- Stated exercise:
Copy these lines, requests included, from the first line through the line containing "СОГЛАСЕН (182, 1817)", and shift both the x and y coordinates in every answer by +71.

- Dataset rows:

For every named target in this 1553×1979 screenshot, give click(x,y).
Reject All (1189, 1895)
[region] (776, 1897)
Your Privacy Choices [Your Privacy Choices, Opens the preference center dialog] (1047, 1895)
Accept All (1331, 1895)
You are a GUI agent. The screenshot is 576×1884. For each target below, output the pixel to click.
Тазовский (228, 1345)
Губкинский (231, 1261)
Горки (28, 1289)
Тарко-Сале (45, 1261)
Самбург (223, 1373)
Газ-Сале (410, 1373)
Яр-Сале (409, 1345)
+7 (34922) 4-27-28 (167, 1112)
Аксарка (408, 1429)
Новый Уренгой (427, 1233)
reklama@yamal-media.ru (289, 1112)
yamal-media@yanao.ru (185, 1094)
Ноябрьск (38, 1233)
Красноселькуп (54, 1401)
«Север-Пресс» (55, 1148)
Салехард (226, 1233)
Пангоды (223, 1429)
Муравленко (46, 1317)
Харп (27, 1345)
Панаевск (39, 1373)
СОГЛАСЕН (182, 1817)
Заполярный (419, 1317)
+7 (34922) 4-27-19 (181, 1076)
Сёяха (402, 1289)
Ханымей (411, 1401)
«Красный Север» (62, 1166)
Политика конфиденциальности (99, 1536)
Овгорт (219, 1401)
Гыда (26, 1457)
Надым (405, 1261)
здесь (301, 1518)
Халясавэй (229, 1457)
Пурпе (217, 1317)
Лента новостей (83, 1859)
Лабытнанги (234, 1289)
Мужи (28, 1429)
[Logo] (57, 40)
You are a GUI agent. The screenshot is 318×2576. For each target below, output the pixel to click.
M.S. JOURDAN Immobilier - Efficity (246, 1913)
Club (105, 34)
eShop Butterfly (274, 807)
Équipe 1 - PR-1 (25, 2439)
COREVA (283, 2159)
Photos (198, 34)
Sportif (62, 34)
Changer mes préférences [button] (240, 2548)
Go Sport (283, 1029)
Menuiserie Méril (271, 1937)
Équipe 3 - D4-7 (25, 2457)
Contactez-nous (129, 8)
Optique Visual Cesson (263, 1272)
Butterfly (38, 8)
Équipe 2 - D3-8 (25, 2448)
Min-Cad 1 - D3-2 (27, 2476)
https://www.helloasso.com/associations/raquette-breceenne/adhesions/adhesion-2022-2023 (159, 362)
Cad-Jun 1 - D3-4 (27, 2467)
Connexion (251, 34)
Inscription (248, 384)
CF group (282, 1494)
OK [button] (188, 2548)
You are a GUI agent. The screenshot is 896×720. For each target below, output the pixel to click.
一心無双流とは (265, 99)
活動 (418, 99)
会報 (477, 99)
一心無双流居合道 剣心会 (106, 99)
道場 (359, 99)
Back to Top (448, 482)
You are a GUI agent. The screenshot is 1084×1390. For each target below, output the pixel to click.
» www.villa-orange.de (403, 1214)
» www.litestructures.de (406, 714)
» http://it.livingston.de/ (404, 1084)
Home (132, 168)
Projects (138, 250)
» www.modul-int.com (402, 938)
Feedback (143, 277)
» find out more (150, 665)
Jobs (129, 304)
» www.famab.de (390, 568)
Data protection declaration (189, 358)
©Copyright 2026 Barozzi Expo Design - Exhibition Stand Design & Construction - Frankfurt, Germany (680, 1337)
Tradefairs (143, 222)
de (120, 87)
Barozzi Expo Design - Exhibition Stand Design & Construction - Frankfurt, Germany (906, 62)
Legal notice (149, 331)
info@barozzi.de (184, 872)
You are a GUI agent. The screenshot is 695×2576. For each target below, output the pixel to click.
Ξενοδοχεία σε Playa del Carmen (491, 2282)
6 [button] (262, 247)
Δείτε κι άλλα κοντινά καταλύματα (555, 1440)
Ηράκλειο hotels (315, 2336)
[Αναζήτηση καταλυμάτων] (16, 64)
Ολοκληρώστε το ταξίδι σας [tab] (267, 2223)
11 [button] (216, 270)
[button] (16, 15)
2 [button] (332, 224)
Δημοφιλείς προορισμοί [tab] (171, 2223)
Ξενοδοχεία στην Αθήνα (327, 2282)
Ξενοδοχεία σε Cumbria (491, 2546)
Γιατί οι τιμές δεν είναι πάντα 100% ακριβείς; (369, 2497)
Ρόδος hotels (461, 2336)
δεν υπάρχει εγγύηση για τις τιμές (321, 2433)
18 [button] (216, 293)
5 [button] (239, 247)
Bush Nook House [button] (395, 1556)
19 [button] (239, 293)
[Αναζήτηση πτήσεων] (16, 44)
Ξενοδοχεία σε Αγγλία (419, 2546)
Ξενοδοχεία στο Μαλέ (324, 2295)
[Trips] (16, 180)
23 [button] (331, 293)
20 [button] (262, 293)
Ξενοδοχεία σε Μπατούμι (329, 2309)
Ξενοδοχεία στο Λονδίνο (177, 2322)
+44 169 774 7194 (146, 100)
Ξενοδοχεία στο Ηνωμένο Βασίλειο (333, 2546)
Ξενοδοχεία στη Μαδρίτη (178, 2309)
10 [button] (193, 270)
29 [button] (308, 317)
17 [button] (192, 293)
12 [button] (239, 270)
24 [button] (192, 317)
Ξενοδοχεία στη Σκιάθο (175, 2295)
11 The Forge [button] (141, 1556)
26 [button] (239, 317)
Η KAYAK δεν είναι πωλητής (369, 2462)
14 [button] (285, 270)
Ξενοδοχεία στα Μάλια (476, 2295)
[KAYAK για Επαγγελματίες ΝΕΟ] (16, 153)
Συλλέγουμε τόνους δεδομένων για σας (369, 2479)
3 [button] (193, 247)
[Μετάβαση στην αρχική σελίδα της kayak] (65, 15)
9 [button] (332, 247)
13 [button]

- Full response:
For every named target in this 1553×1979 screenshot, give click(x,y).
Reject All (1260, 1966)
[region] (847, 1968)
Your Privacy Choices [Your Privacy Choices, Opens the preference center dialog] (1118, 1966)
Accept All (1402, 1966)
You are a GUI agent. The screenshot is 576×1884. For each target below, output the pixel to click.
Тазовский (299, 1416)
Губкинский (302, 1332)
Горки (99, 1360)
Тарко-Сале (116, 1332)
Самбург (294, 1444)
Газ-Сале (481, 1444)
Яр-Сале (480, 1416)
+7 (34922) 4-27-28 (238, 1183)
Аксарка (479, 1500)
Новый Уренгой (498, 1304)
reklama@yamal-media.ru (360, 1183)
yamal-media@yanao.ru (256, 1165)
Ноябрьск (109, 1304)
Красноселькуп (125, 1472)
«Север-Пресс» (126, 1219)
Салехард (297, 1304)
Пангоды (294, 1500)
Муравленко (117, 1388)
Харп (98, 1416)
Панаевск (110, 1444)
СОГЛАСЕН (253, 1888)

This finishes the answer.